Coffee-less, I headed toward the finish line to wait for John. It felt strange to be on the outside of the fence lining the finish chute. As the four-mile runners started appearing and I looked for John’s purple Taylor’s Tale t-shirt, I thought about how many times he has done this for me–for much longer races and in far-flung places. When I ran the 13-mile Crater Lake Rim Run in August, kicking off my 50-state quest for Taylor, he ran the 6.7-mile race, caught a shuttle back to our lodge and drove our rental car back up the rim of the lake to the base of Mt. Scott, where the 13-mile run ended, so I wouldn’t have to wait for a shuttle.
When he appeared, my husband who doesn’t like running gave me the “thumbs up” sign as he ran toward the finish line. When I found him minutes later inside the stadium, he told me he’d wanted to walk part of the famous Laurel Hill, a mountain that almost claims my legs in the 10-miler every year. “It hurt, but I kept running for Taylor,” he told me. Then, he hung his heavy medal around my neck, even though I hadn’t run one bit of the course. “This is your race,” he said.
After John finished, we walked to downtown Chapel Hill for coffee (campus stores were STILL closed!) and headed back toward the finish line to wait for Chris, who’d told us he expected to finish in about 2:10. On the way, I stopped to take a photo of the azaleas bursting around the Old Well like pink flames, and I remembered a day 11 years ago when my little sister stood in that spot and tried to balance my too-big graduation cap on her head.
Back at the finish line, I saw runners walk the last few lengths and sprint for the end like their lives depended on it. I saw a husband and wife pair I’d known in college before they started dating. I saw a couple finish the race together, hands clasped. It occurred to me that I’ve never run a race with John, maybe because I’ve always been so focused on my times. How much have I missed because of that?
I saw a blind runner and his guide finish the 10-mile race in about two hours. My eyes watered in the sun as I thought about my sister, who can no longer walk but whose courage as a blind runner still inspires me in all that I do.
Then came our friend Chris, almost exactly when he’d said he would. Chris finished just one minute off his predicted time, even though he had no Garmin or running app to track his pace. Watching him cross the finish line was an awesome thing, because I knew how hard he’d worked to get there.

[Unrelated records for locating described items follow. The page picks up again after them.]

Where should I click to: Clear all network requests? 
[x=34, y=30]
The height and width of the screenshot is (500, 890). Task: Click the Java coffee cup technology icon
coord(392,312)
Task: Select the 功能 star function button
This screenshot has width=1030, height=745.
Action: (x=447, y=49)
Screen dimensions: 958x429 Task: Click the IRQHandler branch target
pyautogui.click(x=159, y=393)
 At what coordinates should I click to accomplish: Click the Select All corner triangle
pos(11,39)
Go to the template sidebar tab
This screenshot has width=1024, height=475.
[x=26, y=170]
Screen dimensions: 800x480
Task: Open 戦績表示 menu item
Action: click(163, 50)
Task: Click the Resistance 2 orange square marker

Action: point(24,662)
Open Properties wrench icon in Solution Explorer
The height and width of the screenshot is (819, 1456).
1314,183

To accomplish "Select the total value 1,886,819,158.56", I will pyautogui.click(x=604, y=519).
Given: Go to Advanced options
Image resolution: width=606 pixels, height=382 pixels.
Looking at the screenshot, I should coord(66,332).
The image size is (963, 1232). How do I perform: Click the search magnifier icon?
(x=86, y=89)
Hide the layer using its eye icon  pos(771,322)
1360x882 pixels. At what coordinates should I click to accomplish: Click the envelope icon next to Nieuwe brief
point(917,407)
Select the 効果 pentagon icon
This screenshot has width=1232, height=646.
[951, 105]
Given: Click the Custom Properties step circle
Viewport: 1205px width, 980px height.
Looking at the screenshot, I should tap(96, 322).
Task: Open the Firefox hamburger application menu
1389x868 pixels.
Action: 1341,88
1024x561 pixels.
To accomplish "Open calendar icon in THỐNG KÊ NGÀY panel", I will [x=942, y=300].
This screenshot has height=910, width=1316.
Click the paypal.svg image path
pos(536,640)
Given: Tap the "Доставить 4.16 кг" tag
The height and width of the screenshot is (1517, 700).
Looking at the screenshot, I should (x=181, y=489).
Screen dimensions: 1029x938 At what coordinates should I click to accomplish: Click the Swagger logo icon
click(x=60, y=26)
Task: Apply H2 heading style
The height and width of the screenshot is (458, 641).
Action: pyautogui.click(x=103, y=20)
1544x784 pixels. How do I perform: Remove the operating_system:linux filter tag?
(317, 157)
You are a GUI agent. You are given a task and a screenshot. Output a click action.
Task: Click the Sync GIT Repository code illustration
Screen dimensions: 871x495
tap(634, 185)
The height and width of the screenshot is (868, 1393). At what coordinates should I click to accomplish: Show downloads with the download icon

This was a tough one to miss, and when I had to cut our time on the town of Hillsborough’s Riverwalk short this afternoon because of foot pain, my frustration with this injury grew. But at the same time, I’m glad I got the chance to see things I would’ve missed had I run the 10-miler this morning. I liked playing the role of cheerleader for once. And I know that while my foot will heal, my sister isn’t getting any better. Batten disease continues to rob little pieces of her every day. While I couldn’t run my favorite race, I should be grateful that I was able to walk around the UNC campus and see the beauty of spring today. Taylor doesn’t have those things.
Like our fight to build a better future for people like Taylor, this quest to run a race in all 50 states is a marathon, not a sprint, and I have to think about the journey ahead, not just today. I don’t know how well my body will cooperate, but I’m determined to get better. North Dakota is next!